Ma i laicisti non demordono, accusano il cristianesimo per il supposto antisemitismo di Paolo di Tarso e dei padri apologisti dei primi secoli, accusano la Chiesa Cattolica per le interdizioni antigiudaiche della legislazione medievale, per i pogrom dei crociati del 1096, per il crescere delle leggende contro gli ebrei (la profanazione dell'ostia, l'infanticidio rituale, ecc.), per la cacciata degli ebrei dalla Francia, dall'Inghilterra e dalla Spagna, per la creazione dei ghetti e dei segni di riconoscimento. Come al solito la sub-cultura laicista anticristiana fonda le sue accuse su una visione distorta della realtà storica. Come altrimenti considerare le accuse di antisemitismo rivolte a Paolo di Tarso che in realtà riconosce ad Israele il suo ruolo nel piano universale di salvezza e la sua riconciliazione futura con Dio nel Cristo? Paolo non è affatto antigiudaico, nella sua lettera ai Romani mette in risalto l'imparzialità di Dio sia verso Giudei che verso i Gentili evidenziando un cristianesimo imparziale e tollerante (Romani 13, 10). Ed anche l’accusa contro i padri apologisti risente di una mancanza di contestualizzazione storica di quelle polemiche antigiudaiche motivate principalmente dalla necessità di ben distinguere tra cristiani ed ebrei e di evidenziare come i Padri della Chiesa e tutto l'Alto Medioevo siano invece tornati alla piena coscienza della continuità tra il Vecchio e il Nuovo Israele. 

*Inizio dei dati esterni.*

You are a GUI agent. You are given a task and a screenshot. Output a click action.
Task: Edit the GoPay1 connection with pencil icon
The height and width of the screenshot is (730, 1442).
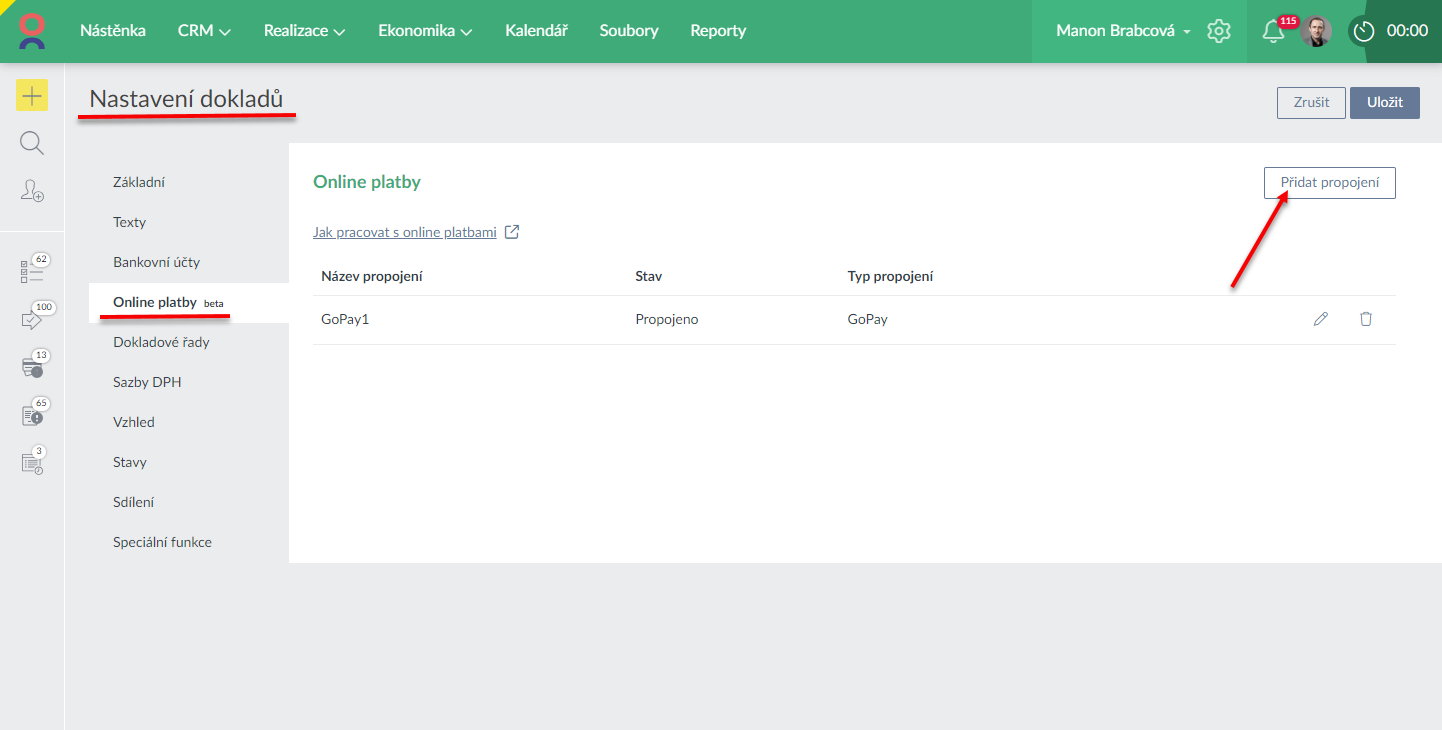coord(1321,319)
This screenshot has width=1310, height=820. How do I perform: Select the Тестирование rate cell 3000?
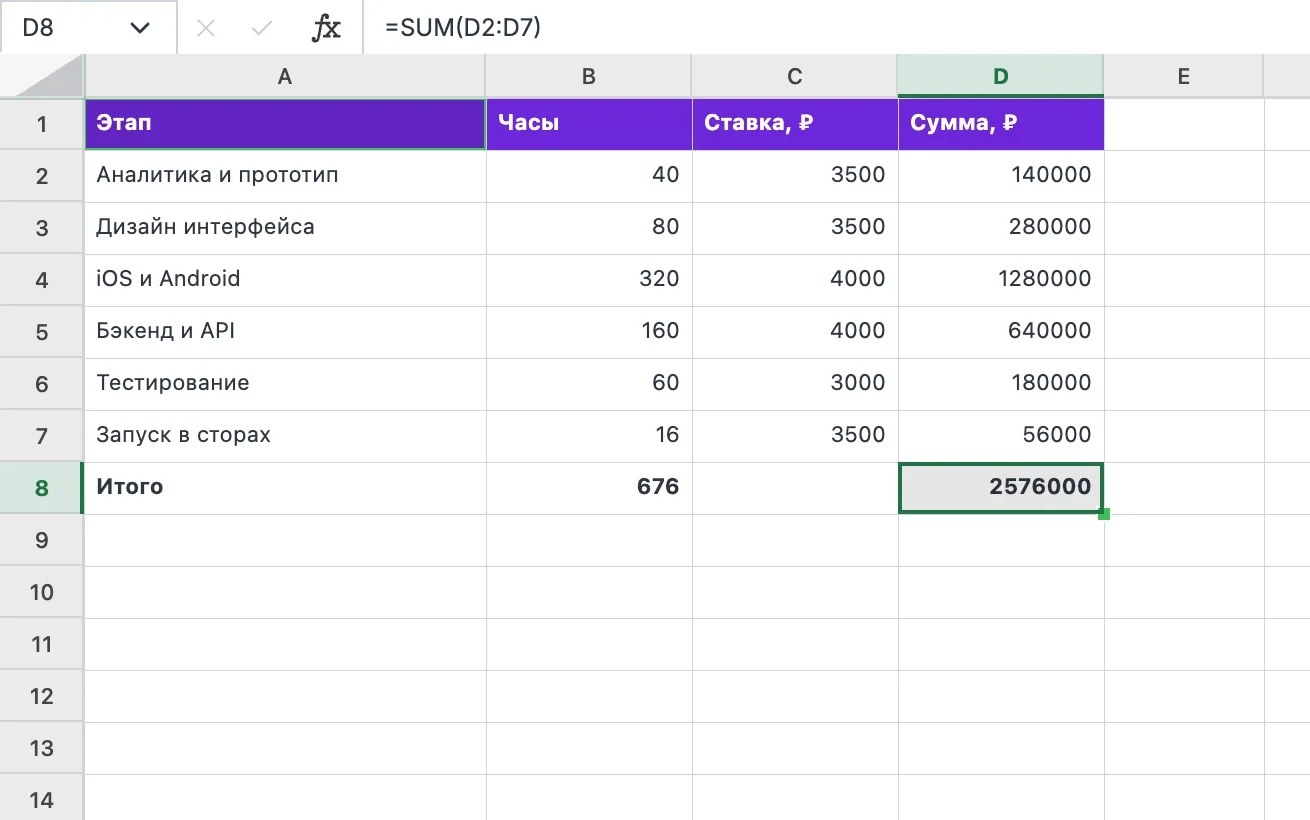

Ma di queste analisi storiche non c’è traccia nelle accuse alla Chiesa Cattolica, si preferisce gridare allo scandalo dei pogrom antiebraici che precedettero la prima crociata senza, però, evidenziare il fatto che la Chiesa Cattolica non autorizzò mai quei massacri di ebrei e non bandì mai alcuna crociata contro di essi. Anzi, la Chiesa, attraverso i vescovi delle città tedesche attraversate alla massa fanatica, si adoperarono per difendere gli ebrei rimettendoci, il più delle volte, la vita stessa. E’ il caso, nel 1096, dei vescovi di Worms, Magonza, Treviri, Colonia che persero la vita per cercare di difendere gli ebrei dalle violenze dell’armata crociata di Emich di Leiningen ospitandoli nei loro palazzi episcopali che furono espugnati e dati alle fiamme. Oppure il coraggio del vescovo di Spira, che durante il passaggio attraverso la città dell’armata crociata fece arrestare gli assassini di undici ebrei mozzando loro le mani per punizione (J. Lehmann “I Crociati”, Garzanti 1983). Il vescovo di Magonza per cercare di trattenere in qualche modo la ferocia dell’orda crociata arriverà anche a proclamare che la crociata di chi uccide un ebreo è invalida, cioè che non ha alcuna virtù espiatrice (Joseph Lortz Storia della Chiesa”, vol. I, Paoline, Roma 1980, p. 628, 630-631). La seconda crociata vide il ripetersi dei medesimi disordini e in quell’occasione san Bernardo di Chiaravalle, portando la voce ufficiale della Chiesa, dichiarò esplicitamente che “chiunque metterà mani su un ebreo per ucciderlo farà un peccato tanto enorme come se oltraggiasse la persona stessa di Gesù” (AAVV Gli ebrei nella cristianità”, p.149, in “100 punti caldi della storia della Chiesa”, Paoline, Cinisello Balsamo - Milano, 1986). 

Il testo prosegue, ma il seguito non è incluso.